> [Short problem]:
Recast the entries below as a Markdown table with two columns, Row and Line. Number each line in order and omit any blank lines.

> [Material for this task]:
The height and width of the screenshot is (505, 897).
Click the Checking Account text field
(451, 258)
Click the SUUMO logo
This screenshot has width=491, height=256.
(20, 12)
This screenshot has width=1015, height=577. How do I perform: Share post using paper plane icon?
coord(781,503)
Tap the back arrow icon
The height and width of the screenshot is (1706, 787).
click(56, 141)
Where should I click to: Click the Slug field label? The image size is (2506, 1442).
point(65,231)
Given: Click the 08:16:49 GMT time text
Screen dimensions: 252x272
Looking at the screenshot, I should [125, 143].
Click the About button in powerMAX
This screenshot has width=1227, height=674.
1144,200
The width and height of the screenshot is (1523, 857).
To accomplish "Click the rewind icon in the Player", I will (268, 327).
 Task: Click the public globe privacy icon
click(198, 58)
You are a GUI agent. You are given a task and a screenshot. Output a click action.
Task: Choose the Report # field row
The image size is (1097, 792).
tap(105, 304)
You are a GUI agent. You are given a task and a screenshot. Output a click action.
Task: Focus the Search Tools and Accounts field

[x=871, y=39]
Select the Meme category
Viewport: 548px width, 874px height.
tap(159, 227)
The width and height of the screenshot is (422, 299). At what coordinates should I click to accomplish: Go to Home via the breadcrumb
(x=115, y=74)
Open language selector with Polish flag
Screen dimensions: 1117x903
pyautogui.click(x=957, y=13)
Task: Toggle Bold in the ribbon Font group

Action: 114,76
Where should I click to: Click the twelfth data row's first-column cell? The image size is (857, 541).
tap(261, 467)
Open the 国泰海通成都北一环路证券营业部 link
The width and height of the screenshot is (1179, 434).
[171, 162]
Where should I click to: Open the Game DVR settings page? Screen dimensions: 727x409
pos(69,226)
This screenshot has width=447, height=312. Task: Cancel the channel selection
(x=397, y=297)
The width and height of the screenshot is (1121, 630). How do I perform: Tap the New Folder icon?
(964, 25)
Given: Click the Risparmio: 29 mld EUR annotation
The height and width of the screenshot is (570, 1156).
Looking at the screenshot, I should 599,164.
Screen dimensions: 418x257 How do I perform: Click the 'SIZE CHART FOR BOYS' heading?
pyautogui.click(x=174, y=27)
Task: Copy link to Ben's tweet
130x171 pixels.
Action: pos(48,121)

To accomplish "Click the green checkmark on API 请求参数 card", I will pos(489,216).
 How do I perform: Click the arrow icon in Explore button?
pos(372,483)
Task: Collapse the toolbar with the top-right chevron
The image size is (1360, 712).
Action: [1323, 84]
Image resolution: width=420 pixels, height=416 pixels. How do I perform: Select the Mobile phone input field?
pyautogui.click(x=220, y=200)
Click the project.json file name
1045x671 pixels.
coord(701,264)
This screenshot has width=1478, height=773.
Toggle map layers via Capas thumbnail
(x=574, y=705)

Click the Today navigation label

> [The completed task]:
| Row | Line |
|---|---|
| 1 | The height and width of the screenshot is (505, 897). |
| 2 | Click the Checking Account text field |
| 3 | (451, 258) |
| 4 | Click the SUUMO logo |
| 5 | This screenshot has width=491, height=256. |
| 6 | (20, 12) |
| 7 | This screenshot has width=1015, height=577. How do I perform: Share post using paper plane icon? |
| 8 | coord(781,503) |
| 9 | Tap the back arrow icon |
| 10 | The height and width of the screenshot is (1706, 787). |
| 11 | click(56, 141) |
| 12 | Where should I click to: Click the Slug field label? The image size is (2506, 1442). |
| 13 | point(65,231) |
| 14 | Given: Click the 08:16:49 GMT time text |
| 15 | Screen dimensions: 252x272 |
| 16 | Looking at the screenshot, I should [125, 143]. |
| 17 | Click the About button in powerMAX |
| 18 | This screenshot has width=1227, height=674. |
| 19 | 1144,200 |
| 20 | The width and height of the screenshot is (1523, 857). |
| 21 | To accomplish "Click the rewind icon in the Player", I will (268, 327). |
| 22 |  Task: Click the public globe privacy icon |
| 23 | click(198, 58) |
| 24 | You are a GUI agent. You are given a task and a screenshot. Output a click action. |
| 25 | Task: Choose the Report # field row |
| 26 | The image size is (1097, 792). |
| 27 | tap(105, 304) |
| 28 | You are a GUI agent. You are given a task and a screenshot. Output a click action. |
| 29 | Task: Focus the Search Tools and Accounts field |
| 30 | [x=871, y=39] |
| 31 | Select the Meme category |
| 32 | Viewport: 548px width, 874px height. |
| 33 | tap(159, 227) |
| 34 | The width and height of the screenshot is (422, 299). At what coordinates should I click to accomplish: Go to Home via the breadcrumb |
| 35 | (x=115, y=74) |
| 36 | Open language selector with Polish flag |
| 37 | Screen dimensions: 1117x903 |
| 38 | pyautogui.click(x=957, y=13) |
| 39 | Task: Toggle Bold in the ribbon Font group |
| 40 | Action: 114,76 |
| 41 | Where should I click to: Click the twelfth data row's first-column cell? The image size is (857, 541). |
| 42 | tap(261, 467) |
| 43 | Open the 国泰海通成都北一环路证券营业部 link |
| 44 | The width and height of the screenshot is (1179, 434). |
| 45 | [171, 162] |
| 46 | Where should I click to: Open the Game DVR settings page? Screen dimensions: 727x409 |
| 47 | pos(69,226) |
| 48 | This screenshot has width=447, height=312. Task: Cancel the channel selection |
| 49 | (x=397, y=297) |
| 50 | The width and height of the screenshot is (1121, 630). How do I perform: Tap the New Folder icon? |
| 51 | (964, 25) |
| 52 | Given: Click the Risparmio: 29 mld EUR annotation |
| 53 | The height and width of the screenshot is (570, 1156). |
| 54 | Looking at the screenshot, I should 599,164. |
| 55 | Screen dimensions: 418x257 How do I perform: Click the 'SIZE CHART FOR BOYS' heading? |
| 56 | pyautogui.click(x=174, y=27) |
| 57 | Task: Copy link to Ben's tweet |
| 58 | 130x171 pixels. |
| 59 | Action: pos(48,121) |
| 60 | To accomplish "Click the green checkmark on API 请求参数 card", I will pos(489,216). |
| 61 |  How do I perform: Click the arrow icon in Explore button? |
| 62 | pos(372,483) |
| 63 | Task: Collapse the toolbar with the top-right chevron |
| 64 | The image size is (1360, 712). |
| 65 | Action: [1323, 84] |
| 66 | Image resolution: width=420 pixels, height=416 pixels. How do I perform: Select the Mobile phone input field? |
| 67 | pyautogui.click(x=220, y=200) |
| 68 | Click the project.json file name |
| 69 | 1045x671 pixels. |
| 70 | coord(701,264) |
| 71 | This screenshot has width=1478, height=773. |
| 72 | Toggle map layers via Capas thumbnail |
| 73 | (x=574, y=705) |
| 74 | Click the Today navigation label |